**Exercise brief**
Every line from the first one in the listing down to the line with "For every named target in this 159×2576" should be restated word for word.
Top of Dataset
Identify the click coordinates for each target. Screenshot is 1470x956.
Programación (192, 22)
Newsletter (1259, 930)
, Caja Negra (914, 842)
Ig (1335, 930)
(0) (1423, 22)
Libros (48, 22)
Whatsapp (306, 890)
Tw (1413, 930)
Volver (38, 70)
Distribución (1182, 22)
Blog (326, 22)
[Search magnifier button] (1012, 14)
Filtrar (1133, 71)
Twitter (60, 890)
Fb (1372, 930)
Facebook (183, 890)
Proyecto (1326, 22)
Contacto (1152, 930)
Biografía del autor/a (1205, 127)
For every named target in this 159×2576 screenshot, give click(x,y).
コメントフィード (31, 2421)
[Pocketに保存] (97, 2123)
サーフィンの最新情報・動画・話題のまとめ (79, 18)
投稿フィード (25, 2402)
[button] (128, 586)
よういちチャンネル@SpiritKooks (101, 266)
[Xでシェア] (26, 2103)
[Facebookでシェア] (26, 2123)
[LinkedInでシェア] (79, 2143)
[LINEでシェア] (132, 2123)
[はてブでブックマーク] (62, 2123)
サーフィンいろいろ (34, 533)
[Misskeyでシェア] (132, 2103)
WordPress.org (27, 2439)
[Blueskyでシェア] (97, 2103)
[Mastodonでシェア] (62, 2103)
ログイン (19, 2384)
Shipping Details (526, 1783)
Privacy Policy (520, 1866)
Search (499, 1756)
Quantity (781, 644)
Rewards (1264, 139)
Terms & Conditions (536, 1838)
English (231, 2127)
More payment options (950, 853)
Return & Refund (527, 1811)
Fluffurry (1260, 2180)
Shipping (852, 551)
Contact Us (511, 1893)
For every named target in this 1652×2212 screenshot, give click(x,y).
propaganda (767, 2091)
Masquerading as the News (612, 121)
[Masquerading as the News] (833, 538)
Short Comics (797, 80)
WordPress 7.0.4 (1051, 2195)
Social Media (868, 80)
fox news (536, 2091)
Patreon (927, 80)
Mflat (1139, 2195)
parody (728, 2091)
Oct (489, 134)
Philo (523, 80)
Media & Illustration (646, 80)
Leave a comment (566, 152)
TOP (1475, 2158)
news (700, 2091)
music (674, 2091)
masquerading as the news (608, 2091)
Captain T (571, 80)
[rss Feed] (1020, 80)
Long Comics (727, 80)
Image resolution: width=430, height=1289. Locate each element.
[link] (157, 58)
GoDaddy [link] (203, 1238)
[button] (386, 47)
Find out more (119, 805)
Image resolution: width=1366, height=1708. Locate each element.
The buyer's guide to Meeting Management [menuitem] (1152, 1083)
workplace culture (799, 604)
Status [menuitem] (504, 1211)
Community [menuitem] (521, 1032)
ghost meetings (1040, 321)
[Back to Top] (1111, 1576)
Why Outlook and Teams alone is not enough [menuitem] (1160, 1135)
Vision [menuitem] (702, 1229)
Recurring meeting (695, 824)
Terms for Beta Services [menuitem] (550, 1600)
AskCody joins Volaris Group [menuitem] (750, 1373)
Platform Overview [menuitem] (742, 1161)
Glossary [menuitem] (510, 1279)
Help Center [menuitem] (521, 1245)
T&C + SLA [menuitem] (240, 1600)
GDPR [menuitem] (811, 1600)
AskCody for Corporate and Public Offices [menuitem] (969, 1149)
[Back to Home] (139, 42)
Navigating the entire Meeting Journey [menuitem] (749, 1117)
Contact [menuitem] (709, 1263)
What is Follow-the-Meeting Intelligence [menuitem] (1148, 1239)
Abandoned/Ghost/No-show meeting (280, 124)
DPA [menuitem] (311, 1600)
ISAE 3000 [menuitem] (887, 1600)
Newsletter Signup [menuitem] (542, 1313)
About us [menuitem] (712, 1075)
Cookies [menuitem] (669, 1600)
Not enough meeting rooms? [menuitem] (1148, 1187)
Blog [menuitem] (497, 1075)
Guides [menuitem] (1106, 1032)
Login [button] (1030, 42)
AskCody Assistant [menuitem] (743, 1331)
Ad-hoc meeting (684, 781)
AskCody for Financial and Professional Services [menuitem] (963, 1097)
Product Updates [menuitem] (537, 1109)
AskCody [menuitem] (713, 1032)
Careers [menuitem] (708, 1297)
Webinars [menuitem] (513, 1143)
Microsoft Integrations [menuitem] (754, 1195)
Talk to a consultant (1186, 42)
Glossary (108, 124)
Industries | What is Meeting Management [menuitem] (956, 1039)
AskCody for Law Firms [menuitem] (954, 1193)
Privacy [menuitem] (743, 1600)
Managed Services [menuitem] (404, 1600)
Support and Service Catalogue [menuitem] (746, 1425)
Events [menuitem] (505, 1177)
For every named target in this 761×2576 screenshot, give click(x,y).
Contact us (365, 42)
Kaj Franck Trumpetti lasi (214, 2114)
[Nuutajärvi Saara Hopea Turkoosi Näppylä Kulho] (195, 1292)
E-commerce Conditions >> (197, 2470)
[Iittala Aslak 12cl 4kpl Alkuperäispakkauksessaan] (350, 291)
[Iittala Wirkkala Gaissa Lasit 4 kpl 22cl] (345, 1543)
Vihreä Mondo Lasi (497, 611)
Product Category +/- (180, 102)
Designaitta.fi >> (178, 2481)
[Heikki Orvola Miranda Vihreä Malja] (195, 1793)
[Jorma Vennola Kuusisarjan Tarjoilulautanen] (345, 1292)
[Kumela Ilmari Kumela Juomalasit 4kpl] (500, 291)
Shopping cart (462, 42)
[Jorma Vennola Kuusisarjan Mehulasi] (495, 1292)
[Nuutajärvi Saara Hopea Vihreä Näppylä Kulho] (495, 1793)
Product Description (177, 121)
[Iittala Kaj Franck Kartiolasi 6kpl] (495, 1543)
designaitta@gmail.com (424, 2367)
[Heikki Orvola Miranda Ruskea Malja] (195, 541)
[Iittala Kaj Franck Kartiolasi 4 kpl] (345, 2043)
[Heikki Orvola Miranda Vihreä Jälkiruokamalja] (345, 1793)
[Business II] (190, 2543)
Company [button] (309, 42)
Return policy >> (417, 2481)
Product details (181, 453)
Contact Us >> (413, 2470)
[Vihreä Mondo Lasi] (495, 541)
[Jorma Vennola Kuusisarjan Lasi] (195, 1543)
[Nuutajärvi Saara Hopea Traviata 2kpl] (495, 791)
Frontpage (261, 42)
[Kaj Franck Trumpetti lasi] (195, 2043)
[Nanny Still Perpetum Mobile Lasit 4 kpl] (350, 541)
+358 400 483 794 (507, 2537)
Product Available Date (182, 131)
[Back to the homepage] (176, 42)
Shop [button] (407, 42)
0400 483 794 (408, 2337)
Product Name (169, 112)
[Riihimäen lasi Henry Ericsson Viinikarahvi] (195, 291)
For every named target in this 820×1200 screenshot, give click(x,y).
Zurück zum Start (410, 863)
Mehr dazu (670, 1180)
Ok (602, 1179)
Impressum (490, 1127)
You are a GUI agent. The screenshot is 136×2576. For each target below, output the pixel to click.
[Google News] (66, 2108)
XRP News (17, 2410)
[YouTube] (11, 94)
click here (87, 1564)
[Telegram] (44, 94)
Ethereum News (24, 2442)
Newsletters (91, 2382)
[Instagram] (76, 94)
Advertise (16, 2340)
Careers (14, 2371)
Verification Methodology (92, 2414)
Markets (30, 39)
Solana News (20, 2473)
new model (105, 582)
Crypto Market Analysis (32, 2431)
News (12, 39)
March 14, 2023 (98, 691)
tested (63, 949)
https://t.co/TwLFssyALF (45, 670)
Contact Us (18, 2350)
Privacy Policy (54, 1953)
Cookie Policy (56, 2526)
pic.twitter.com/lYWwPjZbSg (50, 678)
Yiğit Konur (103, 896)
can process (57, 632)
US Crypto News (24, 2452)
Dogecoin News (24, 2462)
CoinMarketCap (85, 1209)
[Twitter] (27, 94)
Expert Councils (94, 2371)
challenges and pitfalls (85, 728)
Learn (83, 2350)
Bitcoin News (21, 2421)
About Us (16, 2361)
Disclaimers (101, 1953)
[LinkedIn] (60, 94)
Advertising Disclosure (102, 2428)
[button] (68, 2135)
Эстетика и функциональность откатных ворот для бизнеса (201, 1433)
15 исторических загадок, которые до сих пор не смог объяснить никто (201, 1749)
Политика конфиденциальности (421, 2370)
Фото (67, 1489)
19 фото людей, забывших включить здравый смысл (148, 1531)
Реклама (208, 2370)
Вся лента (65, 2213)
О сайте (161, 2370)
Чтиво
Bottom of Dataset
**Result for this task**
Identify the click coordinates for each target. Screenshot is 1470x956.
Programación (192, 22)
Newsletter (1259, 930)
, Caja Negra (914, 842)
Ig (1335, 930)
(0) (1423, 22)
Libros (48, 22)
Whatsapp (306, 890)
Tw (1413, 930)
Volver (38, 70)
Distribución (1182, 22)
Blog (326, 22)
[Search magnifier button] (1012, 14)
Filtrar (1133, 71)
Twitter (60, 890)
Fb (1372, 930)
Facebook (183, 890)
Proyecto (1326, 22)
Contacto (1152, 930)
Biografía del autor/a (1205, 127)
For every named target in this 159×2576 screenshot, give click(x,y).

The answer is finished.